Мэрилин посмотрела мне прямо в глаза и сказала: "Это вы только так говорите".

Я понял, что она шутит, и потому рассмеялся, после чего присел рядом с ней и сказал: "Давайте я покажу вам, как надо играть, а то вы, похоже, в этом деле совсем слабак".

Я постарался как можно качественнее исполнить несколько аккордов, после чего мы еще немного поболтали. Впоследствии, расставшись, мы изредка болтали друг с другом по телефону. И вот как-то раз поздно вечером я позвонил ей и заявил: "Мне чертовски хочется прямо сейчас приехать и увидеть тебя, но если что-то не так – ну, например, ты не хочешь, чтобы я это делал, – то так и скажи".

Она так не сказала, я приехал к ней, и довольно скоро все мечты каждого американского солдата тех времен лично для меня воплотились в жизнь.

Мэрилин была тонкой, чувствительной, во многом непонятной и к тому же гораздо более проницательной женщиной, нежели о ней принято было думать. Жизнь основательно побила ее, и все же она сохранила поразительное чутье на людей, я бы даже назвал это неким эмоциональным интеллектом – самым, пожалуй, изысканным из всех существующих типов ума. После той первой встречи мы так и не порывали наших отношений и время от времени встречались вплоть до ее смерти в 1962 году. Частенько она сама звонила, и мы часами беседовали с ней, в том числе и о том, как она постепенно осознавала, что ее тогдашний продюсер Страсберг да и другие тоже попросту пытаются использовать ее. При этом я замечал, что эмоциональное состояние Мэрилин становилось все более устойчивым.

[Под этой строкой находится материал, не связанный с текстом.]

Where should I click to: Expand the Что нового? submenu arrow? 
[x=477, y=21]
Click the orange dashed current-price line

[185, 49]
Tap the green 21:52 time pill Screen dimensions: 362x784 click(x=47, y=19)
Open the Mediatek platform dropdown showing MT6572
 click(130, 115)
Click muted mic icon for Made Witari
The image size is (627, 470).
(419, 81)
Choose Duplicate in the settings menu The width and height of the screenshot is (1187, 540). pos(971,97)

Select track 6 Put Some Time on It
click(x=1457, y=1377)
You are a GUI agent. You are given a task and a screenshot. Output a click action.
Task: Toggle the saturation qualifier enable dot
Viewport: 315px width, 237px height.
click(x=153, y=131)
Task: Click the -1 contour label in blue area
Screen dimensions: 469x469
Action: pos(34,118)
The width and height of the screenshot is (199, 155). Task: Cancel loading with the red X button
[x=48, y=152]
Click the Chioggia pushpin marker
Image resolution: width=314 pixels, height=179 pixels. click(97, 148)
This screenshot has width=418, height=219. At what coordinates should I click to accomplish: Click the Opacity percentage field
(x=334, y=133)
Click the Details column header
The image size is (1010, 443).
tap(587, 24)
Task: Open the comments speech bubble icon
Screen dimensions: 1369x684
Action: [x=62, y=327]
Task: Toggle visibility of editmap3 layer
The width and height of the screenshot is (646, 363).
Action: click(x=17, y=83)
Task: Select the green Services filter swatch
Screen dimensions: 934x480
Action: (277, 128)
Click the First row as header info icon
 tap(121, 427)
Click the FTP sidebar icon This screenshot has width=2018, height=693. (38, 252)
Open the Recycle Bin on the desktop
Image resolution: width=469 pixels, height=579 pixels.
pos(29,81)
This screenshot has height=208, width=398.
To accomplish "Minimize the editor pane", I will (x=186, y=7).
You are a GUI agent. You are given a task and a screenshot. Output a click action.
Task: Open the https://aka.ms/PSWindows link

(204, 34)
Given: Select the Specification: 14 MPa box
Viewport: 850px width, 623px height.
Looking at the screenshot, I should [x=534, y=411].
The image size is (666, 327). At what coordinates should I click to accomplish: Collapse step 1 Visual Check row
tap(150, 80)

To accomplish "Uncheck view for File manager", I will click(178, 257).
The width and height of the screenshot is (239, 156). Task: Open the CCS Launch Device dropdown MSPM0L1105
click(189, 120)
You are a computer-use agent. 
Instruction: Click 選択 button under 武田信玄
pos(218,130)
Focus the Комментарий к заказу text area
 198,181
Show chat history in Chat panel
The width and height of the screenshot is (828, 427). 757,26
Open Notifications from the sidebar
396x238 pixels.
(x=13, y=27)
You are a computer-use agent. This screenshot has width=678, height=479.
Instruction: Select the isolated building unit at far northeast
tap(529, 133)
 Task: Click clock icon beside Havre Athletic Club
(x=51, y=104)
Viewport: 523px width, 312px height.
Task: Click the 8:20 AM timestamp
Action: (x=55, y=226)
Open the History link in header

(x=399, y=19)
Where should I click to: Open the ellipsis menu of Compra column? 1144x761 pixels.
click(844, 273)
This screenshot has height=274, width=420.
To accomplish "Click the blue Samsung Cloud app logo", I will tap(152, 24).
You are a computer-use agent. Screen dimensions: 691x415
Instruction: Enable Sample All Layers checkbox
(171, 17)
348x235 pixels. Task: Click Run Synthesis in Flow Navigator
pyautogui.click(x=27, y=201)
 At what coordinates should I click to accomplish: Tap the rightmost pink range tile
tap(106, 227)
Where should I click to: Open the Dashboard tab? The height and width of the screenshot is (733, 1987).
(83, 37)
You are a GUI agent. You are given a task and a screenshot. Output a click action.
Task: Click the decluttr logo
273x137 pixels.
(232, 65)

Последняя наша беседа состоялась за два или три дня до ее смерти. Она позвонила мне из своего дома в Лос-Анджелесе и пригласила поужинать. У меня уже были планы на тот вечер, а потому я предложил перенести нашу встречу на следующую неделю. Она сказала: "Прекрасно", на чем мы и расстались. Впоследствии поговаривали о том, что именно в те дни она тайно встречалась с Робертом Кеннеди и находилась в подавленном состоянии из-за его желания порвать с ней. Разговаривая с Мэрилин, я не заметил никаких признаков расстройства, да и потом, если бы она в те дни действительно спала с кем-то, зачем ей было приглашать меня на какой-то ужин?